Redshift query data format

one of the column has data in format as below:

column_name_a:
abcd/date=2018-01-01/part-0001-asdfasdfasdf
abcd/date=2018-01-01/part-0002-asdfasdfasdf
abcd/date=2018-01-02/part-0001-asdfasdfasdf
abcd/date=2018-01-02/part-0002-asdfasdfasdf
abcd/date=2018-01-03/part-0001-asdfasdfasdf
abcd/date=2018-01-03/part-0002-asdfasdfasdf
abcd/date=2018-01-03/part-0003-asdfasdfasdf
abcd/date=2018-01-03/part-0004-asdfasdfasdf

.....

Now I need to get file count either by day or by part number.

How do I write my query?

2 answers

  • answered 2018-10-11 20:25 Nate

    Use split_part.
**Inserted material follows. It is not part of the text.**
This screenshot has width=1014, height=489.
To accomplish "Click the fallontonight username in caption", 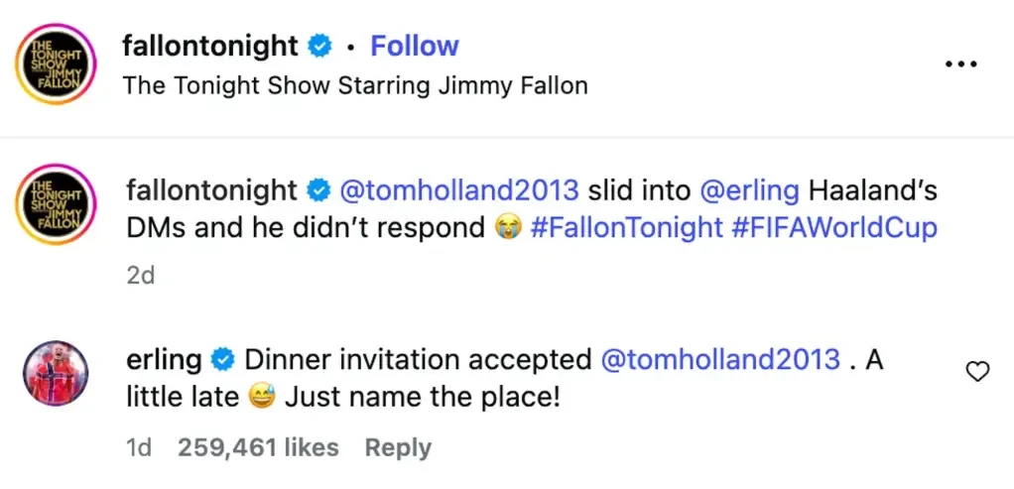I will tap(212, 190).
This will still have 'date=' in the string..

    date = split_part(column_name_a,'/',2)

    part_number = split_part(column_name_a,'/',3)

    details are here... https://docs.aws.amazon.com/redshift/latest/dg/SPLIT_PART.html

  • answered 2018-10-12 07:35 Yankee

    Adding to Nate's answer, you can use split_part multiple times to get what you require:

    To get date:

    select split_part(split_part('abcd/date=2018-01-01/part-0001-asdfasdfasdf','/',2),'=',2)     
    

    To get part number:

    select split_part(split_part('abcd/date=2018-01-01/part-0001-asdfasdfasdf','/',3),'-',2)